Recent Renovations Shaped Bologna Facility

by BRYN JANSSON
BOLOGNA, Italy — As SAIS Europe celebrates its 60th anniversary this school year, the current Class of 2015 is but one in a long line to have come through the doors of the institution.
The exterior of the building would be recognizable to those students who were in Bologna when it opened in the early 1960s, but the past decade has seen three major renovations upgrade and update the facilities students, faculty and staff have available today. In addition to interior remodeling, a new extension was built onto the west end of the building.
Having opened in 1955 in an apartment on loan from the rector of the University of Bologna, SAIS moved into its current location on Via Belmeloro in 1960 or 1961. Director of Finance and Administration Bart Drakulich said no one is really certain what used to sit on the site of SAIS Europe’s current campus.
“Nobody seems to be 100 percent sure,” Drakulich said. “When we were doing the construction, I had to find the title to the building, and in the title it showed that it had been purchased from nuns.”

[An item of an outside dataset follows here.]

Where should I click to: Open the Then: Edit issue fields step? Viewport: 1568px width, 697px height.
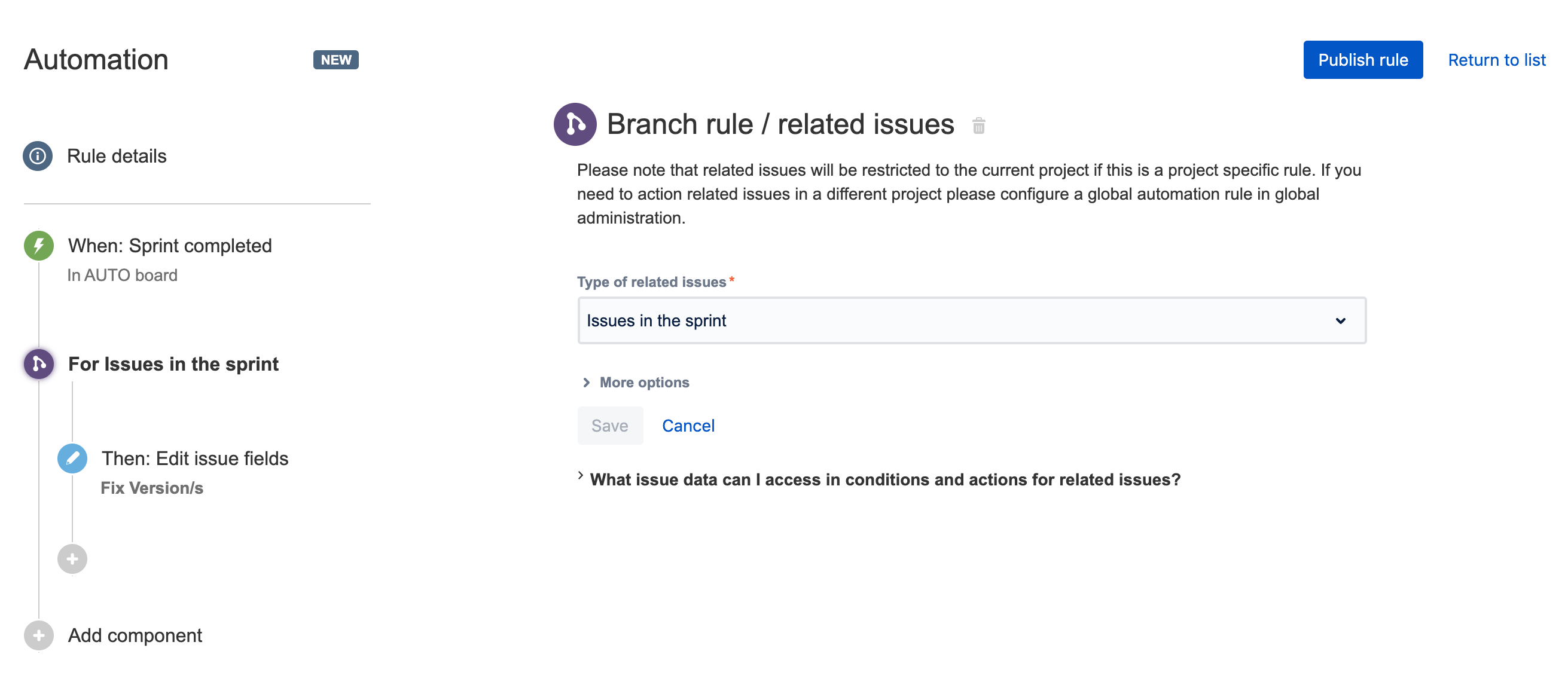pyautogui.click(x=195, y=458)
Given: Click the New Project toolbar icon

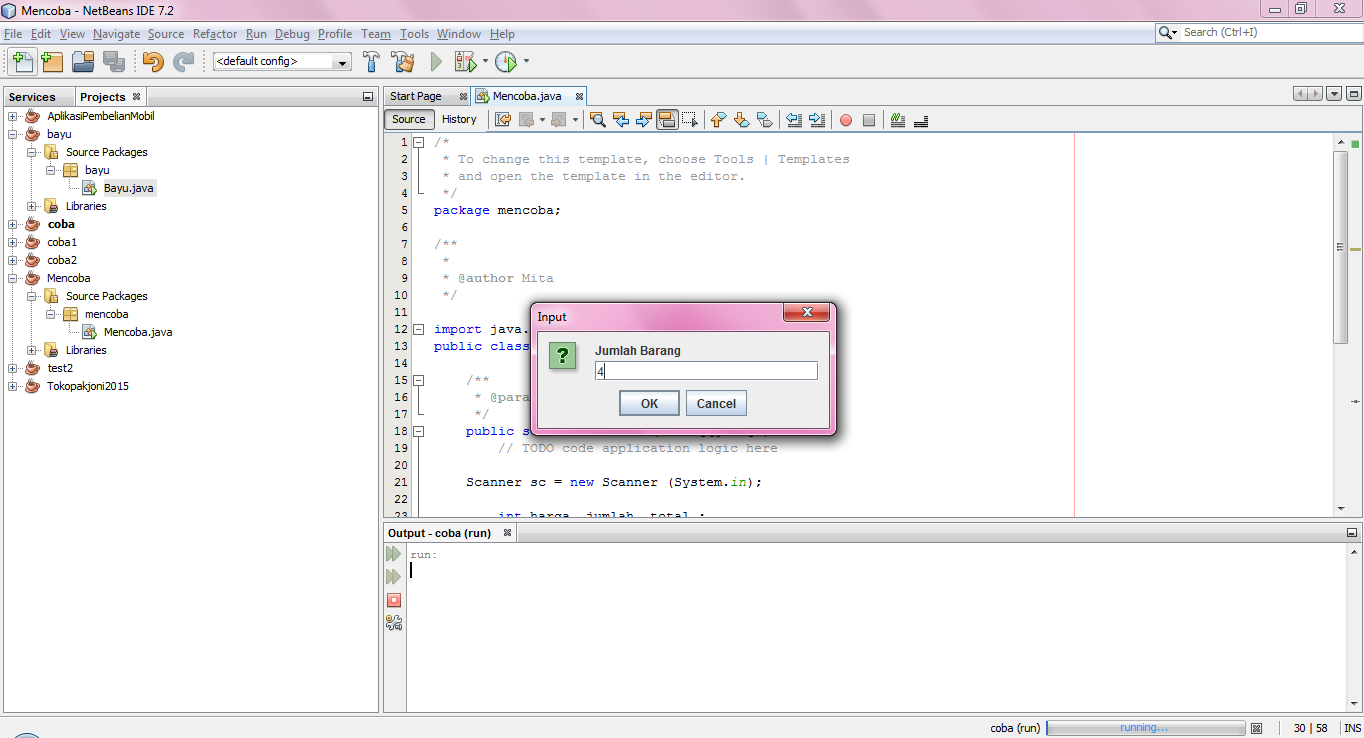Looking at the screenshot, I should (x=52, y=61).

The first two renovations, done to the library and the rest of the building, respectively, in back-to-back summers in 2005 and 2006, were major structural upgrades. The third one, in the summer of 2013, created the new mezzanine-level student lounge.
Drakulich was one of the lead managers of the renovation projects. He said the first two summers were used mainly to update the building to meet modern safety requirements.
“A lot of it had to do with our HVAC systems which were completely outdated. We didn’t meet safety requirements, we didn’t meet the disability access requirements, you name it,” he said. “The building really hadn’t been touched since 1960 when it was built, so it was falling apart.”
The first phase of the renovation was the library. Not only did SAIS stabilize and update the structure, but it fully redesigned the library. Before, the stacks of books were upstairs on a balcony overlooking the main floor with periodicals and student workspace and computer lab in the windowless basement.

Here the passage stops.